Cherries are high in antioxidants and high in quercetin. 

Cherries are full of antioxidants. These antioxidants have a number of different benefits, including the ability to prevent cancer and heart disease, as well as fighting off free radicals. The antioxidants found in cherries also work to slow the signs of aging. All cherries contain their own antioxidants but sour cherries have the most, beating out even blueberries with their antioxidant content.

Cherries are rich in quercetin, a natural flavonoid that is associated with strong antioxidant and health properties. Quercetin helps neutralize potential DNA damage caused by free radicals and may help protect against heart disease and certain cancers, including breast, colon, prostate and lung. In addition, it has strong anti-inflammatory and antihistamine effects.

A serving of sweet cherries (5 ounces, 1 cup or about 21 cherries) provides 90 calories and 3 grams fiber.  Cherries are a good source of potassium and vitamin C. Cherries are also a great source of anthocyanins, bioactive compounds that provide antioxidant, anti-inflammatory, anti-cancer, cardiovascular and other benefits. Research shows that melatonin, catechins and flavanols in cherries contribute to the fruit’s healthfulness, too.

They stabilize blood sugar levels. Cherries have among the lowest glycemic index and glycemic load values of all fruit. The glycemic index for cherries is 22, and the glycemic load is three. The glycemic index measures the effect that a carbohydrate-containing food has on blood sugar levels. A score of zero to 55 is considered low. The glycemic load measures the blood sugar response in a standard serving of the food.

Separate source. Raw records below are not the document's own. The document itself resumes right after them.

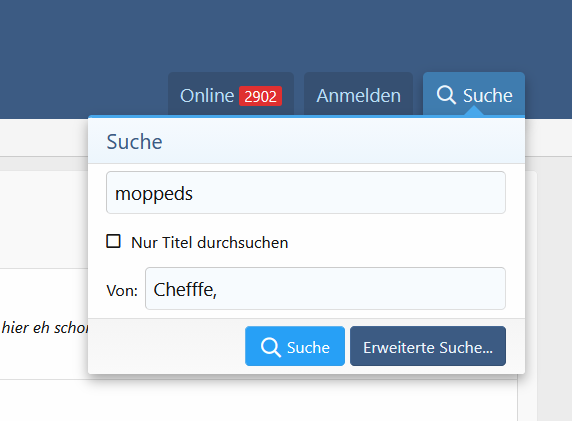Viewport: 572px width, 421px height.
Task: Click the magnifier icon on the blue Suche button
Action: (271, 347)
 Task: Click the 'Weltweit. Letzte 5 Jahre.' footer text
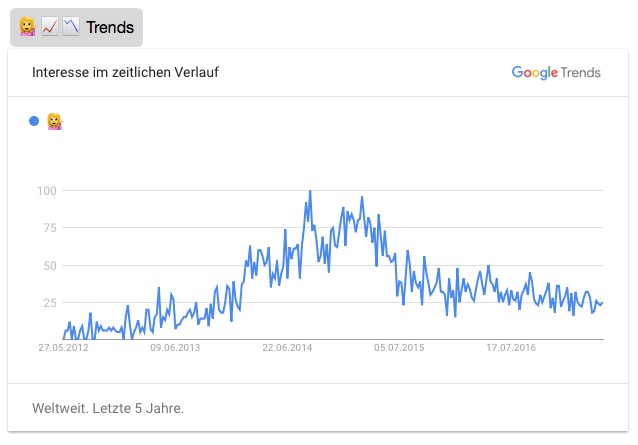click(x=108, y=408)
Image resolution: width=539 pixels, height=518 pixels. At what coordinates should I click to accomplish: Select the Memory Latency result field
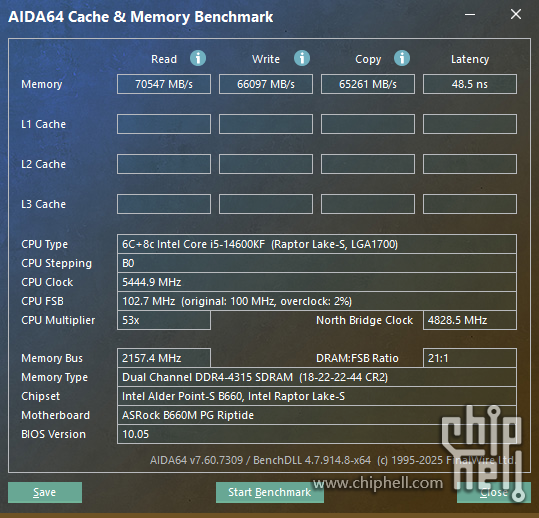[470, 84]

They help ease joint pain. Several studies suggest that the anti-inflammatory properties of cherries can help reduce inflammation that affects individuals with arthritis and gout. A study from USDA study found that Bing cherries specifically helped lower participants’ blood uric acid levels. High blood uric acid is associated with gout. Another study found that cherry consumption was associated with a 35 percent reduction in incidence of a gout attack over a two-day period. Cherry intake coupled with traditional gout pharmaceuticals reduced incidence of attacks by 75 percent. 

They act as an all-natural sleep aid. Research with tart cherry varieties show that they are rich in melatonin, a compound that helps regulate your body’s natural sleep-wake patterns. Studies show that supplements with cherry juice concentrate have been associated with improved sleep.

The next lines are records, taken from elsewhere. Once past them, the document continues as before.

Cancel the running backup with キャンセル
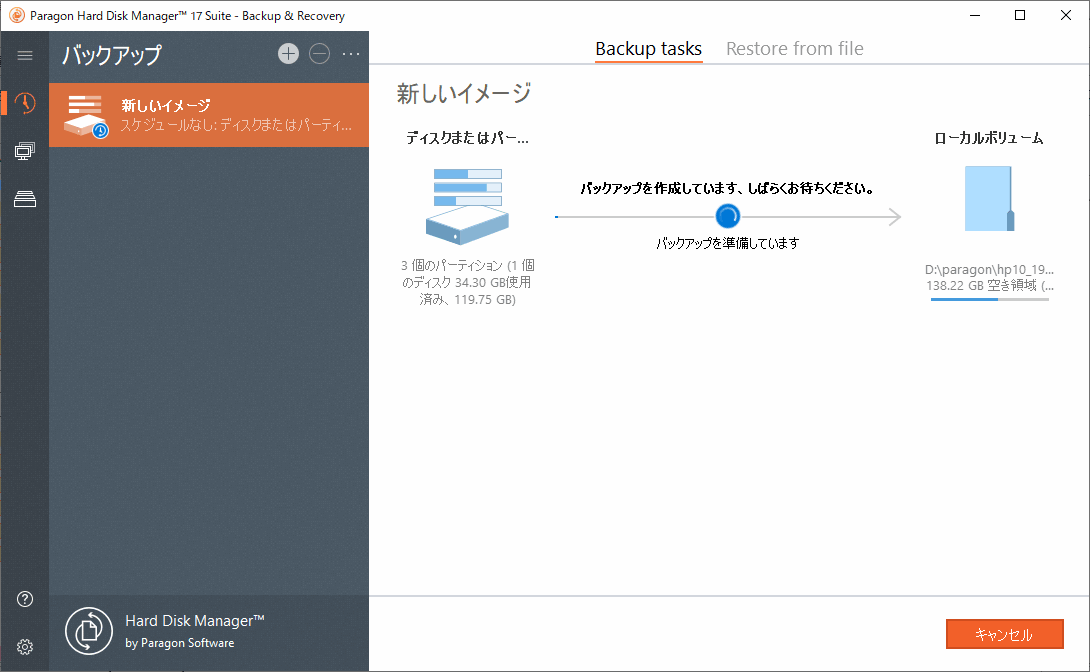Viewport: 1090px width, 672px height. point(1004,634)
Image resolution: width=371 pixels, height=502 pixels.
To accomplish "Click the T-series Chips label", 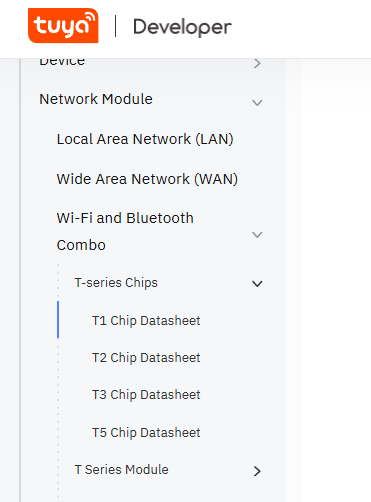I will click(116, 283).
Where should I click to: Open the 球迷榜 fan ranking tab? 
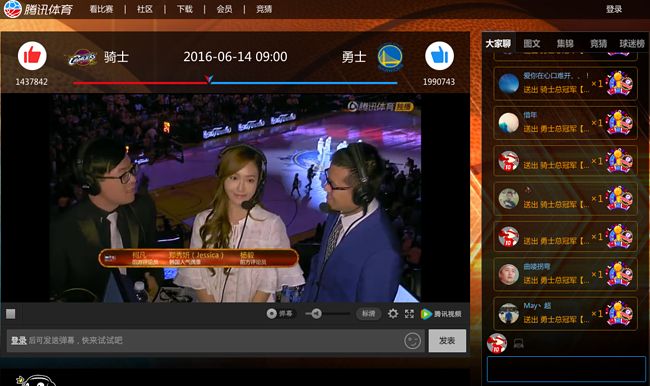tap(632, 44)
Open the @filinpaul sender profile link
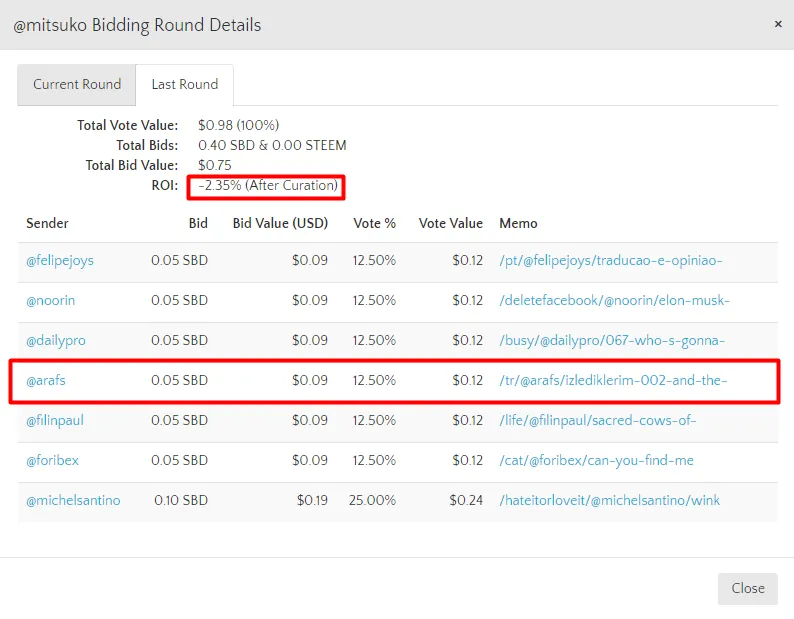Screen dimensions: 794x619 55,420
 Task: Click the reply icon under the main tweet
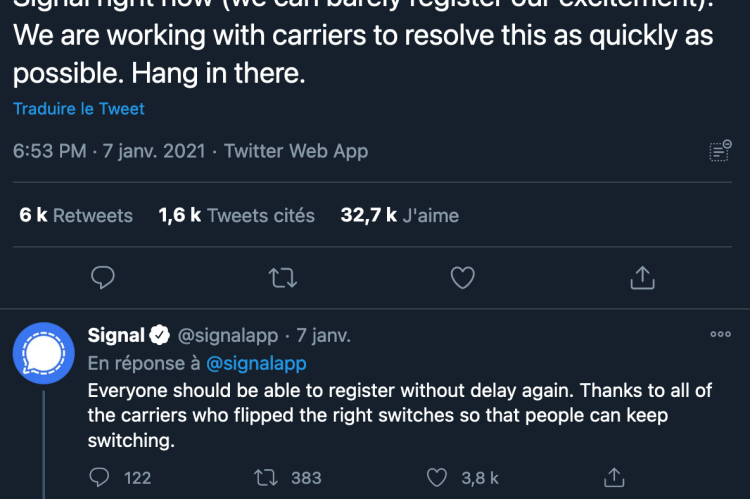103,277

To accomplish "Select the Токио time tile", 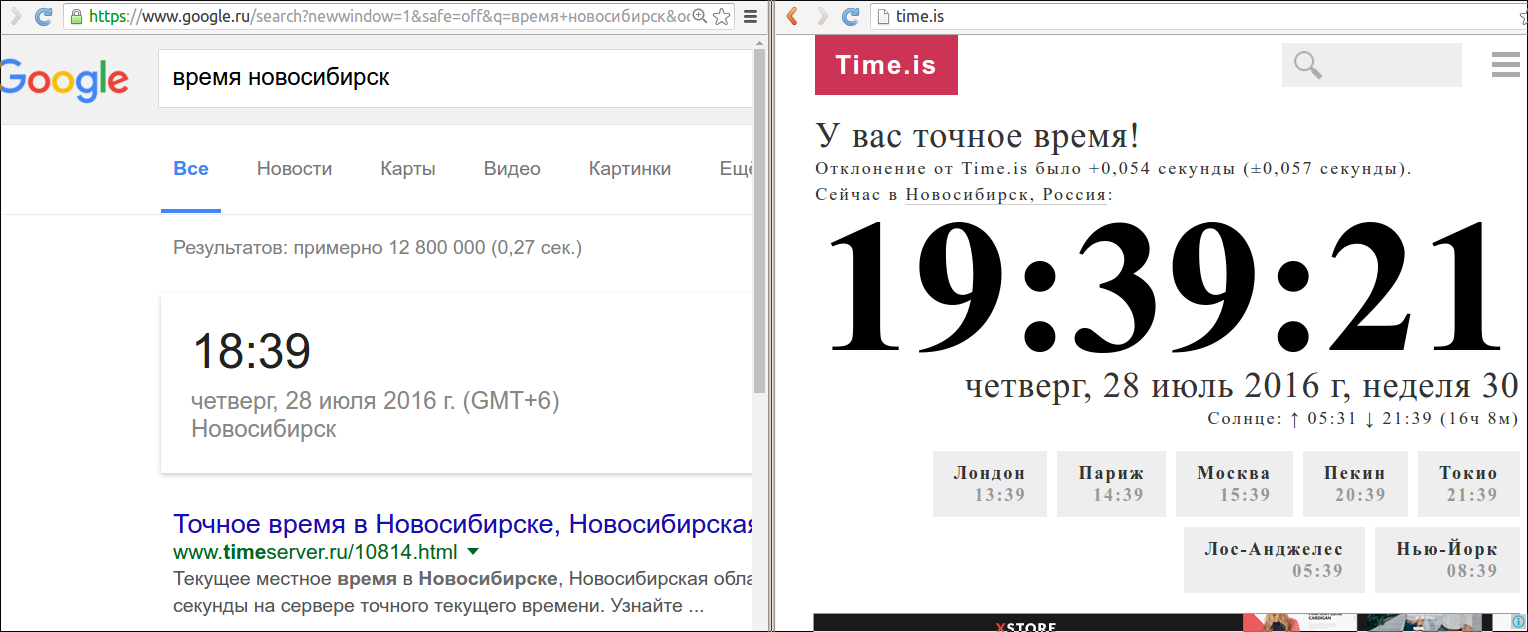I will pyautogui.click(x=1468, y=483).
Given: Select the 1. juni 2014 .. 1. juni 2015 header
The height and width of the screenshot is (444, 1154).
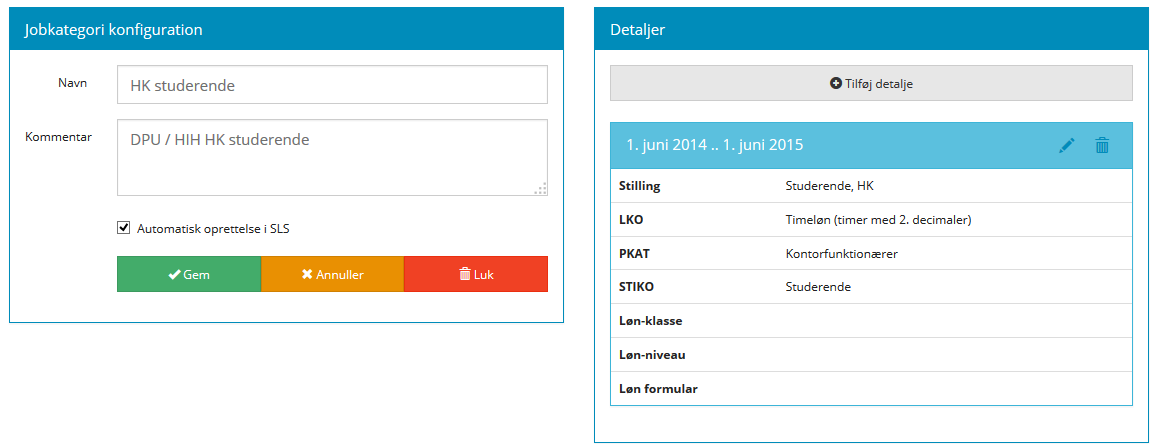Looking at the screenshot, I should pyautogui.click(x=715, y=146).
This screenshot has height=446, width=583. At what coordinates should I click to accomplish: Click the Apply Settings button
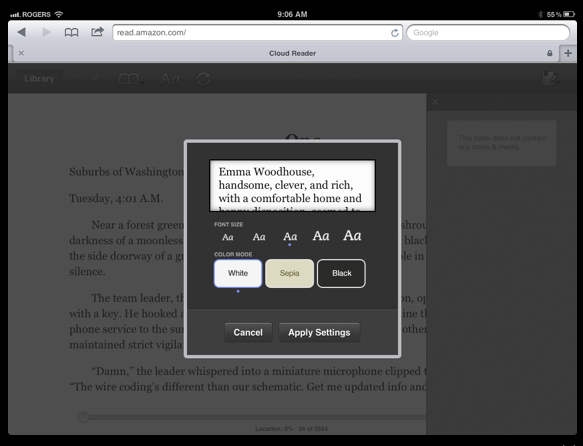(x=319, y=332)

While your body does have the ability to produce its own melatonin, it typically does so only in darkness and not everyone is able to produce all the melatonin that is needed. Factors such as the artificial lighting that is found in many offices and homes limit how much melatonin is produced by your body. Eating cherries might help boost melatonin levels in your body.

You’ll get more out of your workouts. Cherries and cherry juice are often promoted for recovery post-exercise because of their antioxidant and anti-inflammatory properties. One study showed that strength athletes who consumed tart cherry supplement experienced better recovery from intensive strength training, compared to when they took a fruit juice control beverage. Other studies with endurance athletes also link cherry compounds to enhanced recovery following exhaustive exercise.

They’re all-American. The United States is the second-leading producer of cherries in the world (Turkey is No. 1). Sweet cherries are grown primarily in Washington, Oregon and California, while tart cherries are grown primarily in Michigan, Utah and Washington.

Enjoy fresh cherries now because their season is short – from May through August. Or you can always use frozen cherries in your own smoothie recipe- they will boost your smoothie’s nutritional power!